[Opening Provided material section]

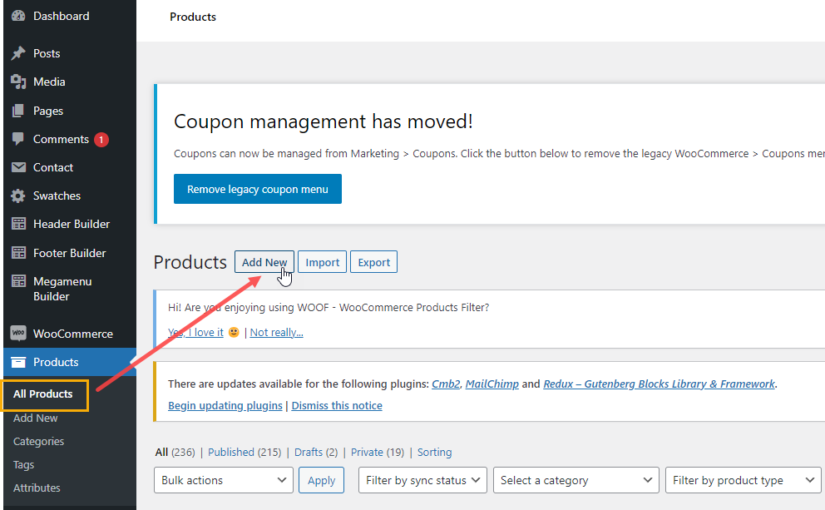
Task: Expand the Bulk actions dropdown
Action: click(226, 480)
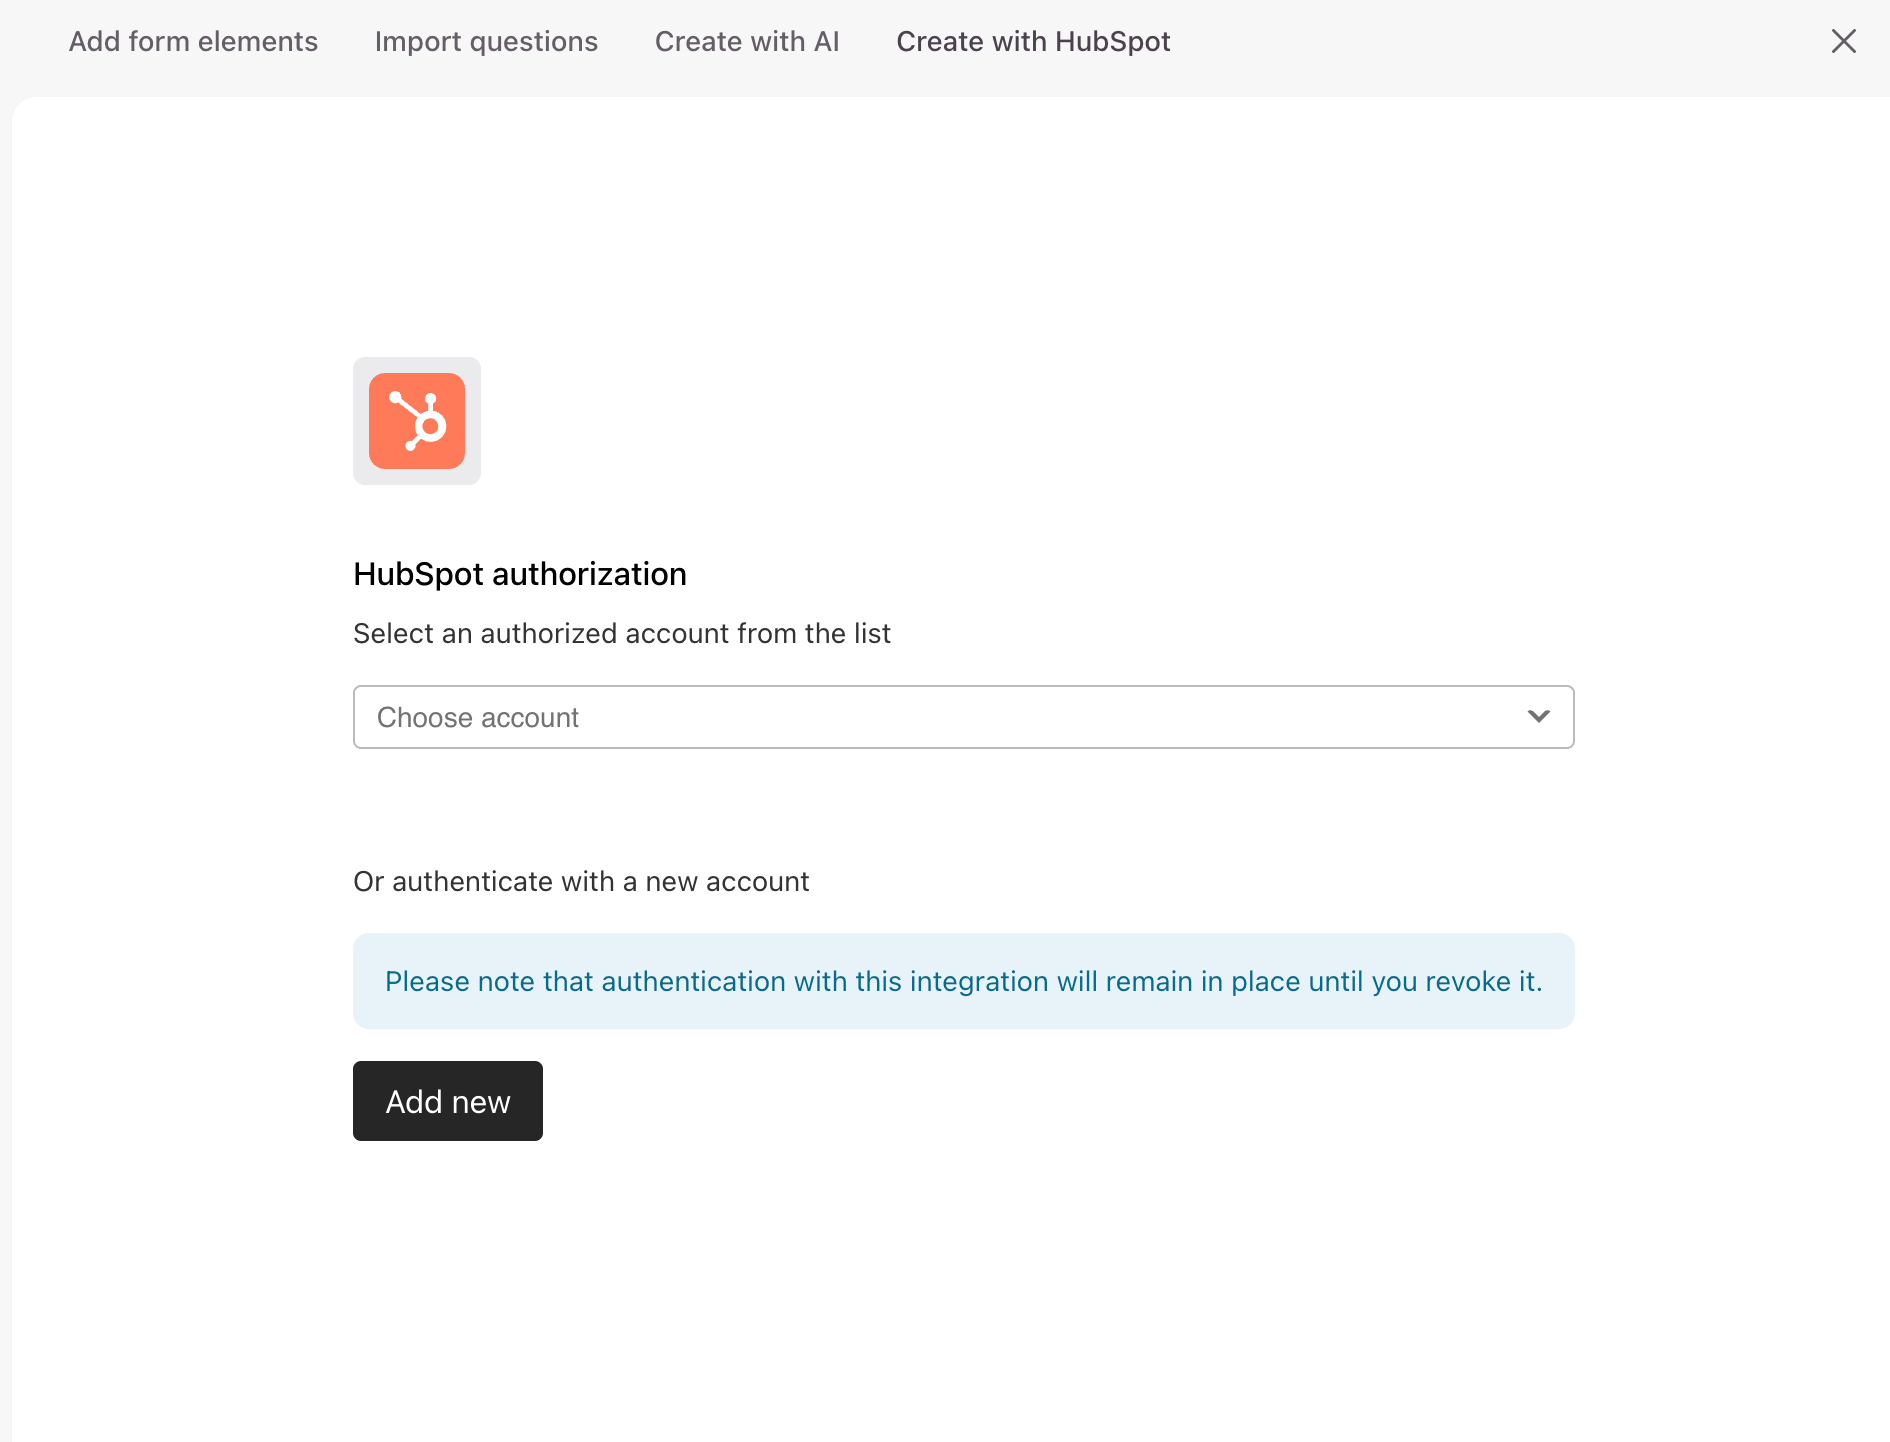
Task: Click 'Or authenticate with a new account' label
Action: tap(581, 882)
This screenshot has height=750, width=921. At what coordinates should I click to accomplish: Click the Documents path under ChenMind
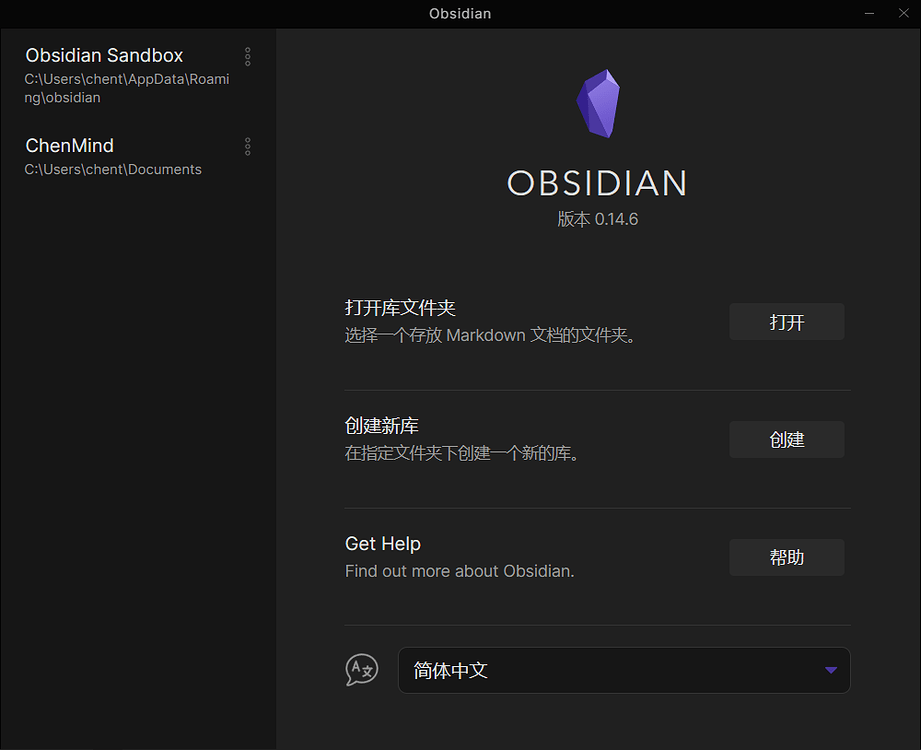click(x=113, y=169)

[Closing Provided material section]

◆ **Required action**
Nothing but the lines from the one containing "This screenshot has" through the final line of the entries above should be given again, each exactly as written; omit the pictures.

◆ **Answer to this problem**
This screenshot has height=750, width=921. At what coordinates should I click to accomplish: Click the Documents path under ChenMind
click(x=113, y=169)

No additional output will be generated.